Implementation and Evaluation of the DANCER Framework for Academic Article Summarization

Joint Work: Aathira Manoj, Minji Kim

Overview Document summarization for academic articles is complicated by the document length, diversity and specialization of its vocabulary. The DANCER (Divide ANd ConquER) framework exploits the discourse structure of the document and uses sentence similarity to break a long document and its summary into multiple source-target pairs, which are used to train a summarization model. We assess the efficacy of the DANCER framework by using Pointer Generator as the summarization model and pairing it with different scoring metric (ROUGE-L, BLEU) for generating training samples. We evaluate its performance against a baseline model, which does not use DANCER. We use a subset of the publicly available arXiv dataset for our experiments.

1. Divide and Conquer

The Divide-ANd-ConquER (DANCER) ¹ framework exploits the discourse structure of long documents, by working on each section separately. It does so by decomposing the summary of the document into sections and pairing it with the appropriate sections in order to create distinct target summaries. A neural network model is then trained to learn to summarize each part of the document separately using these target summaries. Finally, the partial summaries generated by the model are then combined to produce a final complete summary

Academic articles are an ideal candidate for long document summarization because the paper abstract can serve as a label or a candidate summary for the paper. Additionally many papers follow a general structure with Introduction, Methods, Results and Conclusion being common sections in most articles. We can improve the summarization output and reduce computational costs by taking advantage of this common structure.

2. Problem Statement

Our goal is to evaluate and compare the performance of DANCER by using different scoring metrics for splitting the document summary into different sections. In particular, we use ROUGE-L ² and BLEU ³ scores to generate the section-wise summaries from the main summary for training.
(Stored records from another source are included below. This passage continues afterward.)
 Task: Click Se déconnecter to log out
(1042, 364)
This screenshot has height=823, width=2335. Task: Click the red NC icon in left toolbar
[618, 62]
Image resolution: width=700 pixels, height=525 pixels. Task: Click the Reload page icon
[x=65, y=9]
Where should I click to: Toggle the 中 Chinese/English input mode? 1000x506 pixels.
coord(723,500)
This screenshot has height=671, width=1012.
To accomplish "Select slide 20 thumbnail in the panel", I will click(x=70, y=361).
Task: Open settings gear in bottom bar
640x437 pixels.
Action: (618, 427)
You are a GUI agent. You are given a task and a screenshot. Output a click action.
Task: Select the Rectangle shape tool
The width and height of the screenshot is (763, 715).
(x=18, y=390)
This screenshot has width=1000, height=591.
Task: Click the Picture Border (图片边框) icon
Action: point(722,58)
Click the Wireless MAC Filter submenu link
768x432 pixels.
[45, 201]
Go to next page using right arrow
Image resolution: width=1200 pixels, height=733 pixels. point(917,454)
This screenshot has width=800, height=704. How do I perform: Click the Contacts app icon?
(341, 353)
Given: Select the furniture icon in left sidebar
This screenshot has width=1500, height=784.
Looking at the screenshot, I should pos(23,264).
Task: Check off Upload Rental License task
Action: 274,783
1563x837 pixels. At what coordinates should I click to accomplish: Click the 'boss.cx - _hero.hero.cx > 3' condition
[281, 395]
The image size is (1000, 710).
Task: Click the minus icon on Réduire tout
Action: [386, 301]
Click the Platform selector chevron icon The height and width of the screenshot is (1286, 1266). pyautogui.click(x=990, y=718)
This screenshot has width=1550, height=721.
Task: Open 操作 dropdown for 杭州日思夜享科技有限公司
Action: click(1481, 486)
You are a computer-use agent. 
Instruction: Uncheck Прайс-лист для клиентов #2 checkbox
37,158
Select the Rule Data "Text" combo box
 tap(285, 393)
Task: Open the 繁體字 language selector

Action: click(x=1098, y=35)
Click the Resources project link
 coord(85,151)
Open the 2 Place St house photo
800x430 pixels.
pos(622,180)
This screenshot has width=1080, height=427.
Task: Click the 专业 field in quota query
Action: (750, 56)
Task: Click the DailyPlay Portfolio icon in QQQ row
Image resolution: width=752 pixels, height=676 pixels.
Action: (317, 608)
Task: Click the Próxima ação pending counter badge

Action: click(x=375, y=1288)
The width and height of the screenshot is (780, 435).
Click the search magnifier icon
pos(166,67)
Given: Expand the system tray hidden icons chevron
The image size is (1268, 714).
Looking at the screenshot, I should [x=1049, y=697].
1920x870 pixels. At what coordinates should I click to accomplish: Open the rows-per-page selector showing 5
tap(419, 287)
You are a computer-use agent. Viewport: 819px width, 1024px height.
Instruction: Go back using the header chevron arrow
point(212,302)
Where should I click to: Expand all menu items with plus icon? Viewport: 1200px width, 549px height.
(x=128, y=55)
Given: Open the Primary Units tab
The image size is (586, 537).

We use the Pointer Generator, based on the sequence-to-sequence RNN paradigm, as the main summarization model. Finally, we compare the performance of the DANCER model with a baseline model, which also uses Pointer Generator, but does not split the main summary into section-wise summaries. We use a subset of a publicly available pre-processed ArXiv dataset for our experiments. The performance of different models is evaluated using ROUGE scores.

A general outline of our approach is given below.

Use the DANCER method to generate training datasets using the ROUGE-LCS score and the BLEU-Corpus score. Generate a baseline dataset which does not use this approach.
Train Pointer Generator Seq2Seq summarizer separately on all these datasets.
While testing, use the trained weights of the Pointer Generator model to generate section-wise summaries and concatenate them to generate the final summary .
Evaluate the different models according to different ROUGE scores.

3. Pointer Generator Model

The Pointer Generator ⁴ is a sequence to sequence neural model that provides abstract text summarization. The model consists of an encoder and decoder phase. Through a combination of pointing at words in the source text and generating words from the vocabulary distribution this model can be seen as a hybrid summarization model. The model uses a coverage mechanism to minimize the repetition of copied words.

The input source text is embedded and fed into a bidirectional LSTM, the red network in the diagram. This network serves as the encoder and produces a set of hidden states. Decoding takes place one token at a time. For each timestep the decoder gives rise to decoder states which during training correspond to the word embedding of the previous word. Together these combine to create the attention distribution.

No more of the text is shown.